Transplant the cuttings as soon as possible into a prepared rooting medium. The rooting medium should drain really well. If too much water is retained in the soil, the cutting will just rot. Pure sand, vermiculite or perlite works really well. Peat moss retains far too much moisture, and should be added very sparingly, if at all. A touch of bone meal for root development does help. Make a fresh diagonal cut now at the end of the stem to increase the surface area for greater root development area, dip into a rooting hormone and stick it into the rooting medium to a depth of two inches.
Before inserting the cutting into the soil, remove all leaves except the top two. And if the top two leaves are large, leave only one, and cut this in half. All that is needed to maintain sufficient photosynthesis is about half a square inch of leaf surface. Any more leaf surface will require more transpiration than the cutting can provide without roots. Seventy degrees (F) soil temperature will accelerate root development dramatically.
A soil-heating cable is ideal, as it heats the soil without heating the air. Otherwise 85 degrees (F) air temperature will provide 70 degree F. soil temperature. Wet the medium well, and seal the environment.

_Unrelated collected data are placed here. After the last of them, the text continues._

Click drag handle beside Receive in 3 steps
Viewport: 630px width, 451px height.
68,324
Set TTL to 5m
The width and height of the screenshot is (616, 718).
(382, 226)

A clear glass jar or a clear plastic bag supported on sticks will seal the environment and preserve moisture. What we want is high humidity without wetness. Provide shaded bright light to reduce the transpiration demands of direct light. And that is all there is to it. You'll have somewhere between 80% and 100% success under these conditions.

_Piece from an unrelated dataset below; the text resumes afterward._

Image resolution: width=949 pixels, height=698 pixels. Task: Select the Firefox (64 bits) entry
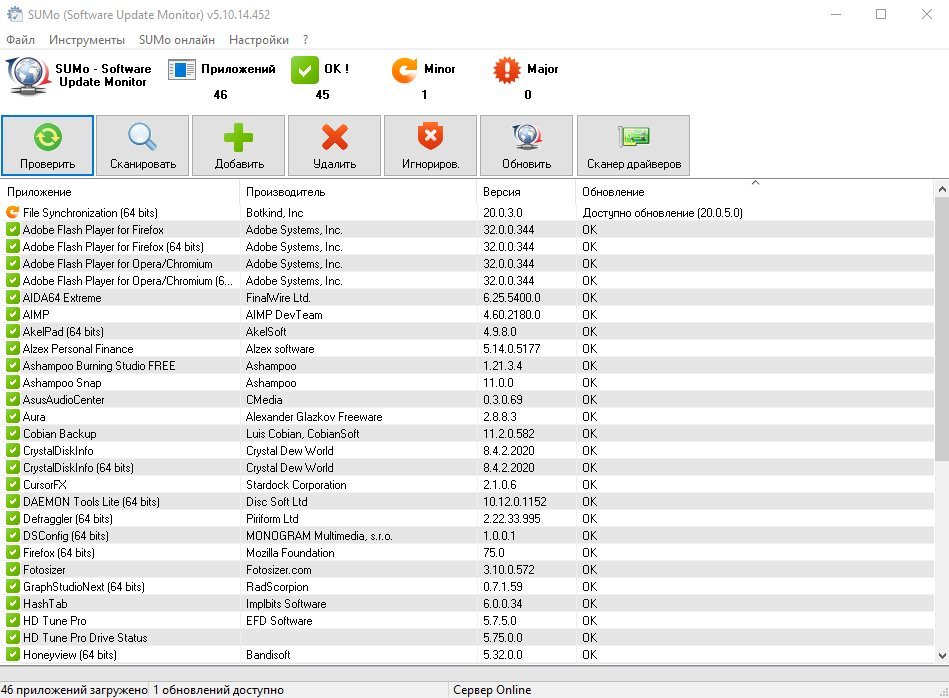point(59,553)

The best time to take cuttings for most growing things is after flowering, when the new green growth is sufficiently long to take a cutting. At this time, when the new growth is active, the life force is at its strongest.
Fresh growth, in most cases would be soft cuttings. Some plants grow best from ripened cuttings, usually one-year-old growth. Others root best from hardwood, or old wood cuttings. It would take an encyclopedia to list them all. The only thing is to look it up, try, ask, or otherwise find out.
One of the best rooting hormones can be easily prepared at no cost by crushing fresh willow branches in a shallow pan and covering them with water. Let this sit and soak for 24 to 48 hours, before using it. The willow has one of the most powerful rooting hormones known.
This is all we need to do to obtain a replica of that old rose, rare shrub, or unusual plant. A bit of sand, a glass jar, a kindly place, neither too hot nor too bright, a bit of willow juice, and we can watch the life force grow into its perfect pattern contained in leaf and stem.
The 'mystery rose' shown above is a beautiful climbing rose, ca 1930 or earlier, found on an old trellis.